Когда состоялось назначение, директор института Михайлов сказал ему: «Делай, что хочешь. Я скоро ухожу на пенсию. Мешать в работе не буду». Человек, в чьих способностях хоть в малой степени сомневаются, таких слов никогда не услышит. Вот и начал Лобов делать то, что считал правильным, и взял курс на сближение позиций проектной организации и строительного главка.

Не противостояние друг другу, а так складывались порой отношения, что не шло на пользу общему делу, а участие сторон в проектном процессе, учёт возможностей строительных трестов и их производственных баз, совместная работа по снижению трудовых затрат на всех этапах строительства ещё на стадии проектирования объектов.

Надо было обладать яркими способностями, чтобы при отсутствии производственного опыта ухватить именно главное звено. Он же не работал на стройке, не знал изнутри её приводных механизмов, мог видеть и наблюдать всё только со стороны. Однако ему этого оказалось достаточно, он разобрался в сути и, по мнению производственников, взял верный курс. Только высказать благие намерения ещё мало, нужна их реализация. Это тяжкий труд, тут требуется бойцовский характер, настойчивость, умение доказывать и убеждать.

Полагаю, что не аплодисментами встретил коллектив института новичка. У одних зависть, у других недоверие, у третьих приверженность к устоявшимся традициям. У нас не любят, по крайней мере, не любили тогда карьерных взлётов молодых людей. Потому и случались они редко, и воспринимались как нечто из ряда вон выходящее, и заканчивали «назначенцы» порой провалами на тихую радость тем, кто не помочь хотел новому руководителю, а исправно чинил препятствия.

В сторону жёсткости, официальности, команд и приказов чаще берёт крен «назначенец», и вырастает между ним и подчинёнными стена непреодолимым препятствием к взаимопониманию. Повинность отбывает исполнитель, равнодушен к делу, чувствует себя маленьким винтиком, каких много, и есть, кем заменить его. Знаем, чем это всё кончается. Олег Иванович избрал не такой путь.

Вообще-то, правильно рассуждать многие люди горазды, и другим хорошее посоветовать могут и знают, как самим поступить нужно, и настроить себя на требуемую линию поведения в состоянии. Остаётся только выбранную роль сыграть так, как сам в сценарии прописал. Тут-то и начинаются осечки. Побеждает собственная натура, никуда от неё не денешься. Держишься, держишься и вдруг проваливаешься.

Быть не самим собой можно, но постоянно пребывать в чужом облике не получится, так как нутро твоё всё равно наружу выпрет, в конце концов. И без прикрас в один момент перед коллегами предстанешь, и раскроется твой маскировочный секрет, и будут знать они, что ты за существо есть на самом деле. Лучше уж быть таким, как уродился.
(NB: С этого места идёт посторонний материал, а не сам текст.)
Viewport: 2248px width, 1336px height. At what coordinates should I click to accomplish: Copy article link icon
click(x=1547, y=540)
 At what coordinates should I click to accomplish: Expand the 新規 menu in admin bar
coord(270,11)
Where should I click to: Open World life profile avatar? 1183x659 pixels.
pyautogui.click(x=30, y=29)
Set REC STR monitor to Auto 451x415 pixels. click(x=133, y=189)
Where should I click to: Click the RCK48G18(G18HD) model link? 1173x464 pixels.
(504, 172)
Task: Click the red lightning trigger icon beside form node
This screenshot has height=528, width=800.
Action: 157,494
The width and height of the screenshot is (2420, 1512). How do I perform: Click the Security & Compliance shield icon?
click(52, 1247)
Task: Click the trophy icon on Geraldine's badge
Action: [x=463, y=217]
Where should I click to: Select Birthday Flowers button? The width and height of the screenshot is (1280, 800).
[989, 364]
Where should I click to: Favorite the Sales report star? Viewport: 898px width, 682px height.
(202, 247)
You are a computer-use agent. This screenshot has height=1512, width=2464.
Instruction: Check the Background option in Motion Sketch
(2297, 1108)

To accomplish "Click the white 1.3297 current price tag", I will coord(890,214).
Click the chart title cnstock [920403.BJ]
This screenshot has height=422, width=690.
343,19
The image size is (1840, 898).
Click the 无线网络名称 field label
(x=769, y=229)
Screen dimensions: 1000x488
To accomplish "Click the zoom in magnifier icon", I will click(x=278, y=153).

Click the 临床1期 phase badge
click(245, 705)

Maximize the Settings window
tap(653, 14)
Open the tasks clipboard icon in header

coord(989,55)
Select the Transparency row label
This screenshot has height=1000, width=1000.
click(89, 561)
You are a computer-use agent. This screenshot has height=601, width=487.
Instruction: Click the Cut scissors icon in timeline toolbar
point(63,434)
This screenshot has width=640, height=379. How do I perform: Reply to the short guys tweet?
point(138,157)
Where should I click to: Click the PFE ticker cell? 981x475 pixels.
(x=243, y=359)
Я вот написал, что Олег Иванович избрал не командный путь, и допустил ошибку. Да ничего он не избирал, оставался просто самим собой. Его манера отношений с людьми не была командной и начальственной. Уж поверьте мне, так как не один десяток лет его знаю, и в ситуациях сложнейших видел, когда не только его судьба, но и судьбы других людей от его решения зависели, а он обходился без приказных нот и надрыва голоса. Не «винтика» в подчинённом видел, а коллегу.

Он не заставлял выполнять поручения, а объяснял, почему это необходимо сделать, убеждал, доказывал, увлекал. И подчинённый становился его сторонником. Надо же обладать таким терпением, чтобы на разговор даже не по принципиальной теме тратить массу времени.

Я наблюдал за такими случаями не раз, нетерпение, закипавшее во мне, приходилось подавлять, а с фразой, зависавшей в голове, справиться не мог и твердил про себя: «Ну, зачем он растрачивает время на мелочи?» Лобов же, оставаясь спокойным, тянулся за очередным листом бумаги и продолжал рисовать какие-то разъясняющие суть схемы, чтобы обратить коллегу в свою веру. И обращал.

Сделать набросок плана здания, фасада, какой-то конструкции ему труда не составляло, наоборот, он испытывал при этом удовольствие. Это чувствовалось и по полученному результату: его рука, вооружённая чаще всего авторучкой, выдавала не вычерченные линии, а нарисованные, чертёж не становился картиной, но оживал. У него был дар к рисованию.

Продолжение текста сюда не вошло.